Orman yangınları dün de yürek yakmaya devam ediyordu. Yangınlarda hayatını kaybeden vatandaşlarımız oldu. Allah’tan rahmet, ailelerine ve yakınlarına sabır ve başsağlığı diliyorum.
Alevlerin arasında kalarak vefat eden İbrahim Demir adlı vatandaşımız, Konya yangın ekibindendi. İzmir’deki yangın büyüyünce takviye olarak bölgeye sevk edilmişti. Müdahale sırasında rüzgârın yön değiştirmesiyle alevlerin arasında kaldı ve maalesef vefat etti. İbrahim kardeşimiz, geride gözü yaşlı bir eş ve iki çocuk bıraktı. Aynı ekipten bir başka orman işçisi olan Ragıp Şahin ise ikinci derece yanıklarla hastaneye kaldırıldı; tedavisi devam ediyor.
Ülke genelinde şimdiye dek çıkan 264 yangında ekipler, gönüllüler ve sivil toplum kuruluşları mevcut imkânlarla mücadele etti ve etmeye devam ediyor. Halen birçok bölgede soğutma çalışmaları sürüyor.
Yangınların birçok sebebi olabilir. Ancak, daha önce de ifade ettiğim gibi, insan ihmali birincil sebep olarak karşımızda duruyor.
Kurumuş bitki örtüsüne atılan yansıtıcı materyaller bile yangına sebep olabiliyorsa, seyir halindeyken araçtan fırlatılan sigara izmariti açıkça ormanı ateşe vermek demektir.
Çam ağaçlarıyla ilgili de önemli şikâyetler var. Bir kez yandıktan sonra sönmüş gibi görünüp tekrar tutuşabildikleri, yangın sırasında kozalaklarının metrelerce uzağa fırlayarak yeni yangınlara sebebiyet verdiği belirtiliyor.
Bu nedenle, bundan sonra ormanlara dikilecek ağaçların çam mı yoksa başka türler mi olması gerektiği üzerine ciddi bir tartışma başlatılmalıdır.

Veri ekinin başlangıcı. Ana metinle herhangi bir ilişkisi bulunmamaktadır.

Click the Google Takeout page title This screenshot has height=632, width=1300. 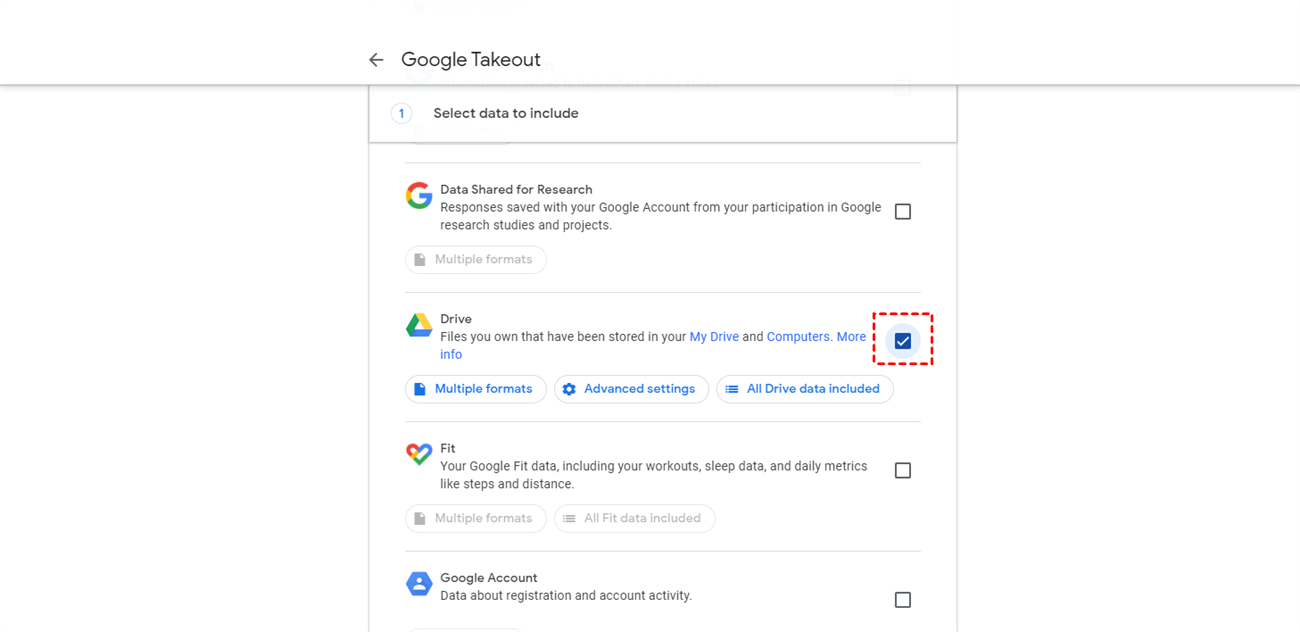coord(471,60)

Çam ağaçları yangın açısından oldukça risklidir. Gövdeleri ve iğne yaprakları yüksek oranda reçine içerir. Bu reçine kolay alev alır, dolayısıyla çam ormanları hızla tutuşur. Ayrıca, bazı çam türlerinin (örneğin Kızılçam) kozalakları yüksek ısı altında açılarak tohumlarını çevreye saçar. Bu sırada kozalaklar patlayarak metrelerce uzağa fırlayabilir ve yanarak yeni yangınlar başlatabilir.
Yangına daha dayanıklı, biyoçeşitliliği artıran ve ekosistem açısından zengin türler tercih edilebilir.
Örneğin meşe türleri (özellikle saçlı meşe, mazı meşesi) daha geç tutuşur. Köklerinden sürgün vererek yangın sonrası daha hızlı toparlanabilir.
Ihlamur ve dişbudak, geniş yapraklı, yangına dayanıklı ve yerel türlerle uyumlu bitkilerdir.
Zeytin, kuraklığa dayanıklı ve yavaş yanan bir türdür. Özellikle Ege ve Akdeniz kıyılarında tercih edilebilir.
Defne, keçiboynuzu, sandal gibi bazı maki türleri de yangına dayanıklıdır ve doğal olarak bazı bölgelerde tercih edilebilir.
Bu şekil tür çeşitliliği sağlanabilirse, orman yangınlarının yayılma riski de azaltılmış olur. Bazı bölgelerde çam da olabilir, zeytin de… Duruma göre farklı ağaç türlerinin birlikte değerlendirilmesi gerekir.
Bu konu, bilimsel olarak tartışılmalı ve tür değişikliği ihtiyacı buna göre belirlenmelidir.
Böylece ormanlarımız için bu yönde kalıcı ve önleyici bir adım atmış oluruz.